I know how hard today was for you. It is never easy to say goodbye to someone you love. It is even more difficult, when it isn’t your choice. Just know that she is no longer suffering and is where she was telling everyone she was ready to go to. She loved you and was loved by many people around her. Even though she was terribly mean to me and made my life pure hell at times, I know the place she held in your life and for that, I am terribly sorry that you have to say goodbye to her.

I guess we all have an expiration date of some type. I mean, none of us will get out of here alive. We all will one day die. That is a fact of life. Learning how to live with the loss of someone you love, is a lesson we all at some point learn. Unfortunately, I had to learn about loss a lot earlier than I would have liked to in life but through learning about it, I feel like I gained a better understanding of what it was to live.
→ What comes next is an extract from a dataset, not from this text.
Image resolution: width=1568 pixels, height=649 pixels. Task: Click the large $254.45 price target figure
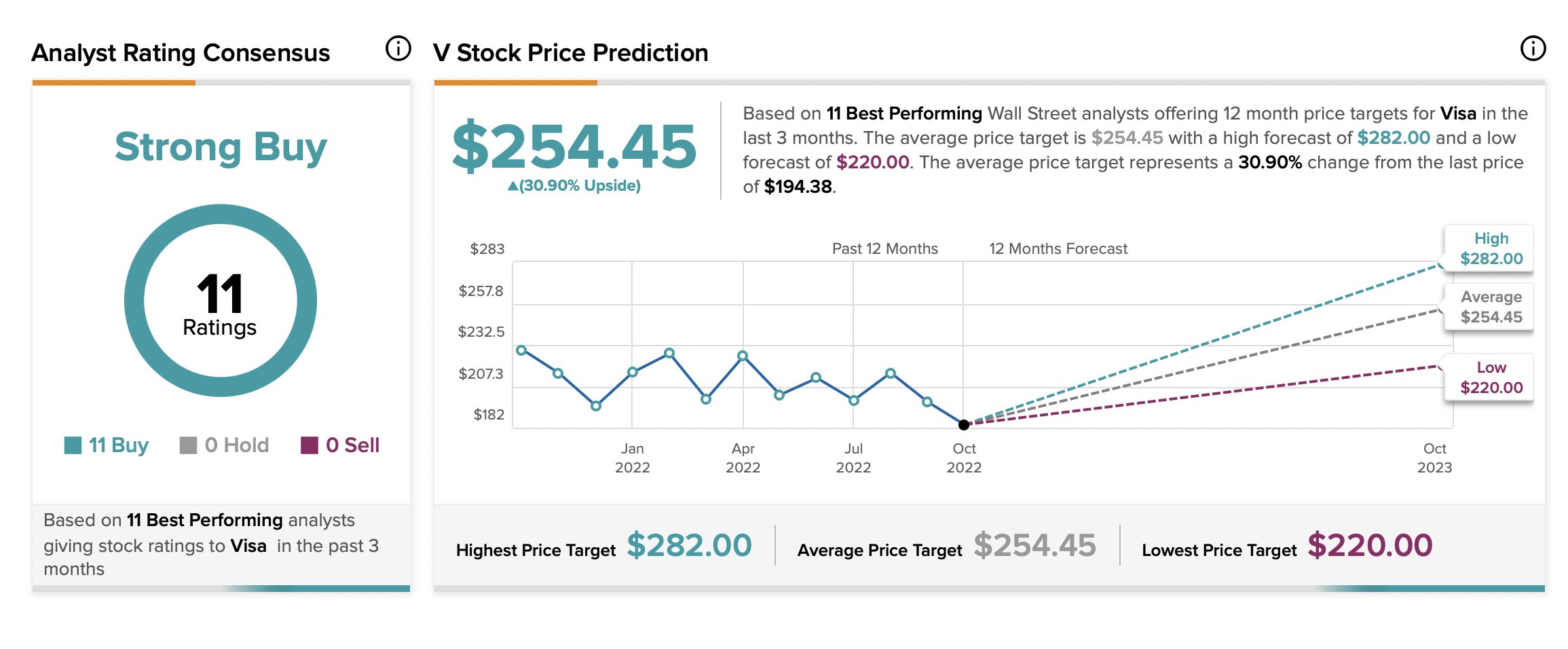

Since we never know when our time will come, we should grab at all we can to live life to the fullest. I don’t mean live haphazardly or without any care in the world. I just mean to try to live a balanced, yet full life. Life is what you make of it. Every day you can choose to take an active role to either show someone love, treat someone with kindness, help a stranger, learn a lesson, gain knowledge, take a chance or a variety of other things. Just try each day to be a better version of the you from yesterday. You can never go wrong if you do that.

Do things that bring you joy and that you find fulfillment in. Since we are only given a limited number of hours on this earth and none of us know how long we each have, you might as well make sure that you do something that you enjoy. Be the you that you are proud to be. I am sure you might look back and one day say that I encouraged you to pursue a job that you loved and one where you could financially support yourself. Well, that comes from a whole mountain of pain that I had to endure that changed the trajectory of my life. I never want you to ever be in a position of weakness where you are having to work three jobs to make ends meet and you have to make choices over what you would want to do and what you have to do in order to survive. It isn’t a pretty position to be in ever. I think what affected me the most was being put in that vulnerable situation without any familial support and having to figure it all out on my own all while being bullied and threatened by the one we both know just couldn’t let go of me in some weird way.
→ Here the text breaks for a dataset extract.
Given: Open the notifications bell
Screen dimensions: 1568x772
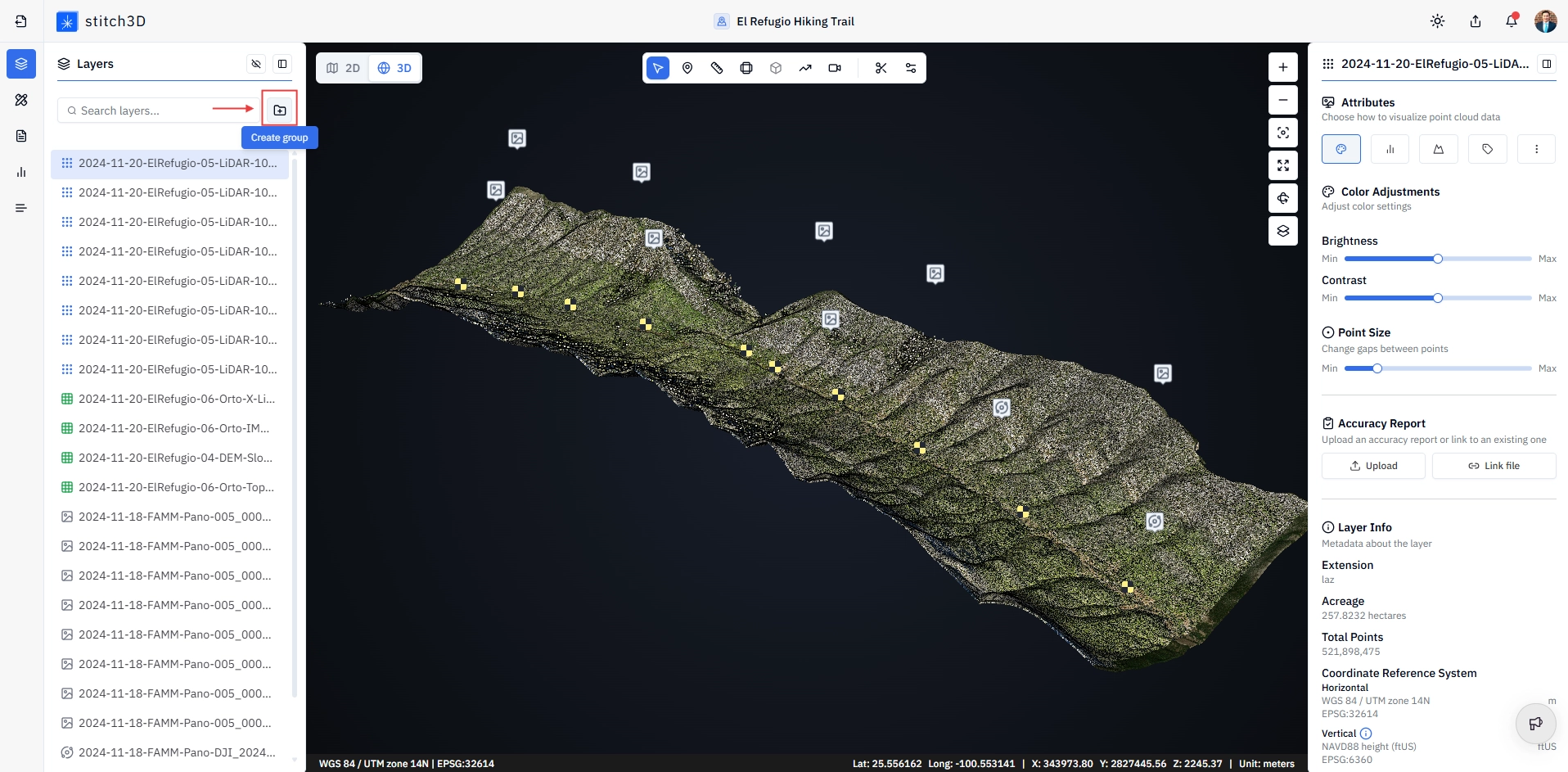Looking at the screenshot, I should click(x=1511, y=21).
That is why I write to you. Maybe not as often as I should, or I think I should. But I write so you can learn from my mistakes and have a more successful go at life. I know I am not that old right now but I am old enough to know that I am at an age where I really can’t recreate myself that much. I am kind of on a path that got diverted when you were just 4 years old. So, I make the best of the path I am on. I try to see the beauty in every day and I work hard to help at least one person each day of my life to make their journey just a little bit easier than it was the day before. That is what drives me and gives me purpose in life.

I love you my daughter. My best friend. My little one all grown up. One day, when you are a mom, I think you will see how much I love you.